Inverting the prescription

My first impulse was to do a recap, since that was a lot of words. But I think it’s actually more productive to go through the opposite list—to think through what happens when each prescription is inverted. Sadly, you probably have a story that will resonate with each of these, either as the reneger or the renegee. It’s worth it to pause for a moment at each one, and sort of sink into what it feels like, because the first step in building up an immune response against this sort of thing is being able to recognize it as it’s happening, and that only comes from a sort of mindful attentiveness to what it tastes like.

  • Sometimes, people don’t bother to keep careful track of their agreements, their commitments, or whether they said things that fall shy of an actual agreement but which would nevertheless tend to cause others to substantially change their plans. Sometimes, people don’t pay enough attention to notice that they’re taking actions counter to their promises.

  • Sometimes, people know that they’re going to bail, and they still say nothing. They postpone and delay, whether out of awkwardness or fear or simple self-centeredness, and you only find out later that they knew you were headed for a brick wall, and they still didn’t warn you.

  • Sometimes, people end it all at once, even if that makes it ten times harder for you and only a little bit easier for them.

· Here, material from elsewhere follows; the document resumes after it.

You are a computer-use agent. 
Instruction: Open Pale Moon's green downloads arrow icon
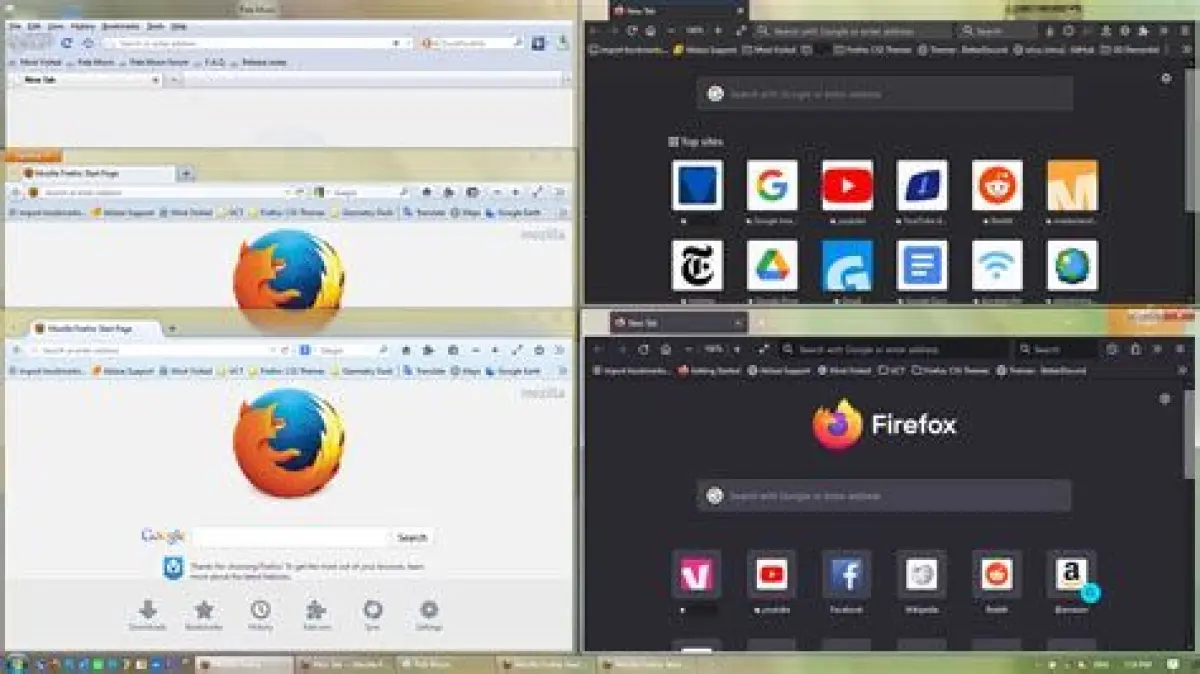(x=563, y=43)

They focus on how the clean break will be good for them, and ignore the question of whether or not it will impact you. They make the decision without your input, and give you no chance for appeal, and leave you with no power and no way to shield yourself.

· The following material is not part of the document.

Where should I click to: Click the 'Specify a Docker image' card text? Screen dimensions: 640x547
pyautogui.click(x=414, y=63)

  • Sometimes, they do it over and over, stringing you along, never fixing the bug on their end, never taking responsibility.

  • Sometimes, they declare bankruptcy, and they never pay you back. They save themselves, walk away with what’s left, and leave you to swallow the loss (if you can).

  • Sometimes, they won’t even take responsibility. They’ll put the blame on you, or on luck, or on circumstance, or anywhere except their own account. They’ll try to have their cake and eat it, too, and sometimes they will, to your detriment.

That’s just—the way of the world. It’s not even always wrong, strictly speaking, that this happens—the title of this essay is reneging prosocially, and let’s be real: sometimes, you just can’t prioritize the social fabric. Sometimes people just have to do what they have to do, and that means imposing costs, or being imposed on. Sometimes, it’s all you can do to just renege, and never mind the consequences.

But it’s clear (I hope) how each of these situations could be better—how, if the spoons are there, it’s good to spend them in these ways, to guard against these outcomes. We all make mistakes. We all overpromise, from time to time. We’ve all been there, when things go just a little bit wronger than we thought, when we have just a little less gas in the tank than we expected. That’s life.

It’s just a lot easier to sympathize—and to empathize, and to forgive and forget and start all over—when there’s a credible signal that the other person counted for more than zero. When their counting influences your actions, the outputs of your black box, and not just your internal feelings.

After all, those outputs are all any of us ever really gets to see.